Exercício proposto :: O texto sobre o filme Cinzas e diamantes, apresentado abaixo, desaconselha emprestar livros. Explique, com base no próprio texto, de onde vem esse conselho.

Há os chamados filmes-influências, ou seja, aqueles filmes que contribuíram para a
formação cinematográfica de uma determinada pessoa num determinado estágio de
sua vida, geralmente identificado entre a adolescência e a juventude. Um desses
filmes para a minha trajetória de amante cinematográfico foi, sem dúvida, Cinzas e diamantes (Popiol i diament,
1958), do realizador polonês Andrezej Wajda, que, por sinal, completa, no ano
em curso, seus 50 anos.
Se, atualmente, o cinema polonês está em
baixa, nos anos 50 e 60 era uma referência para todos que se diziam cinéfilos,
e cinéfilos enragés, como era moda,
na época, nos meios mais intelectualizados, artísticos e universitários.
Lembro-me de um livro de capa roxa sobre esta cinematografia que era ostentado
pelos ditos cinéfilos, e que o adquiri, tempos depois, em sebo, mas,
emprestado, perdeu-se para sempre (nunca se deve emprestar livros, salvo se o
móvel do elemento volitivo seja o de perdê-los).

Dados listados ::
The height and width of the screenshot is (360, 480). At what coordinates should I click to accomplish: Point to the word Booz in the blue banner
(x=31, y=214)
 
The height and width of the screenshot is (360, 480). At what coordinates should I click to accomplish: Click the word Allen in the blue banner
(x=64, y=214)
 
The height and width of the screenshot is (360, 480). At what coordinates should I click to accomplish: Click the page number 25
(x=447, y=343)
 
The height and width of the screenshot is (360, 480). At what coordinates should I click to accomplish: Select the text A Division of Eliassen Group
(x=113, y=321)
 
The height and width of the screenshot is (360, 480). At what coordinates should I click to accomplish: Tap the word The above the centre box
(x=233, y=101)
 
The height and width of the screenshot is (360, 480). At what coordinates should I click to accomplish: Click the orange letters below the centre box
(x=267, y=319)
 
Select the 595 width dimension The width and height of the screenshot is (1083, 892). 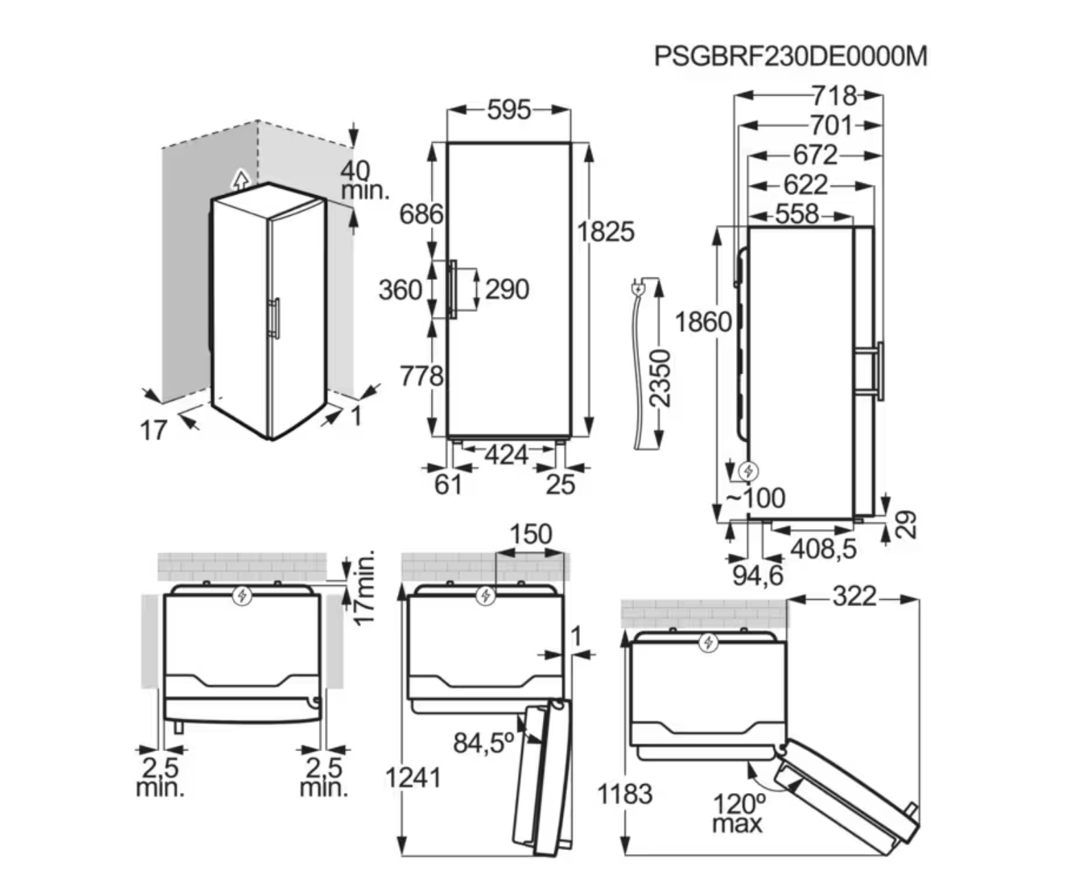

Resposta :: O conselho nasce do que aconteceu com um livro de capa roxa sobre o cinema polonês, que os cinéfilos da época exibiam. Esse livro foi comprado tempos depois em um sebo, emprestado e perdido para sempre. Daí a conclusão de que só se deve emprestar um livro quando se tem a intenção de perdê-lo.